El verbo se hizo humano. Cuando el aire aún no tenía memoria, y el silencio era el dueño de los dioses, una chispa tembló en la garganta del mundo. No fue trueno ni mandato: fue un temblor que quiso decir mira. Así nació la palabra, no de la mente, sino del asombro. El fuego ardía, y el hombre, al nombrarlo, descubrió que podía arder también por dentro. Cada sílaba fue un puente, cada nombre, una doma de lo invisible. En la espesura del miedo el verbo se abrió paso como un río, tallando en la piedra del aire el rostro de lo humano. Decir fue crear. Nombrar fue habitar. Y en ese gesto —tan simple, tan divino— la arcilla respiró por fin sentido. Desde entonces, toda palabra es una génesis, cada poema, una hoguera encendida contra el frío del universo. Y cuando alguien habla con verdad, resuena en su voz aquel primer murmullo de una noche africana sin historia, donde el verbo —todavía inocente— se hizo humano.







Miguel, como siempre un texto maravilloso.
Ya sabes que tus escritos me dan entrada a otros temas relacionados con tu relato.
En este caso, leyendo tu articulo me viene a cabeza las imágenes de nuestros políticos hablando en el Congreso.

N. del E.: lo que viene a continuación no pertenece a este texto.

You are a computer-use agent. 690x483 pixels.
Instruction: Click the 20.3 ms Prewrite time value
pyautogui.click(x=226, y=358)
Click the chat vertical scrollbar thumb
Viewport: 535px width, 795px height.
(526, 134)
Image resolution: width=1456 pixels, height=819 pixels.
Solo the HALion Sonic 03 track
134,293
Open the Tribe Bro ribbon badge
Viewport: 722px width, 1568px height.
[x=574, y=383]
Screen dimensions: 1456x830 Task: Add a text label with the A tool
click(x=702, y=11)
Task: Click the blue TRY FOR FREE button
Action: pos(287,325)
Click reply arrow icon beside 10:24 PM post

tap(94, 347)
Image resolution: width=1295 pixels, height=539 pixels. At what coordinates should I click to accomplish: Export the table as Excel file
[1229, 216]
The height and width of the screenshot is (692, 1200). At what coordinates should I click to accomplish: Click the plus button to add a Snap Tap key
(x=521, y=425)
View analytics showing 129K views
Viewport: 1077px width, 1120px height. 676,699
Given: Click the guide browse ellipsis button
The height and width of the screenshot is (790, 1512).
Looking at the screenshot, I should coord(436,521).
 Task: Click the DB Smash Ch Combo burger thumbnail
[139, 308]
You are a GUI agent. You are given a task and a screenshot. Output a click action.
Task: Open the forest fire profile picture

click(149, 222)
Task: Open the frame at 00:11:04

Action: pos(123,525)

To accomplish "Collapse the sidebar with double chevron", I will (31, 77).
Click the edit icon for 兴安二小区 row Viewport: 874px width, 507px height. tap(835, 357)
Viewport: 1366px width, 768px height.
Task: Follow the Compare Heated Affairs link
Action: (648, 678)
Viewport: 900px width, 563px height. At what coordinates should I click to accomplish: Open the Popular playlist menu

Dado que en mi cabeza no escucho el sonido, me imagino a los diputados gritando y sin oírlos, solo con sus gestos, y me preguntó si no estaremos volviendo a una época donde el Homo Sapiens no conocía la palabra y solo pronunciaba gritos y gesticulaba con los brazos.
Un Saludo
¿Y cuando el ser humano, hombres y mujeres, decidió matar?… Entre sí y a los animales que llevaban millones de años antes en La Tierra.
De eso mejor, paso palabra…
DESDE AQUI, QUIERO FELICITAR A MIGUEL SANCHIZ POR EL DON DE LA EXQUISITA PALABRA QUE LE HA SIDO CONCEDIDO. DESDE HACE MUCHOS AÑOS IMPARTO UN TALLER DE DESARROLLO PERSONAL COMO VOLUNTARIA Y QUISIERA PEDIR AUTORIZACION A MIGUEL PARA LEER SU MAGNIFICO ESCRITO A LOS PARTICIPANTES. PARA OTORGARLO O SOLICITAR MAS INFORMACION: 4202mhi@gmail.com. INFINITAS GRACIAS EN CUALQUIER CASO
Excelente disertación escrita, Sr. Sanchiz!!!!
Hermoso.
Evocador.
Provocador.
Gracias
Muchas gracias Maestro.
Maravillo. Conocimiento profundo y poesía… Sin duda estás iluminado.
Primer adjetivo que acudió a mi mente al finalizar la lectura: grandioso. Artículo rebosante de amplios conocimientos, atrevidas metáforas, profundo sentimiento, y todo ello sazonado con la belleza de la palabra. Un abrazo, Μiguel.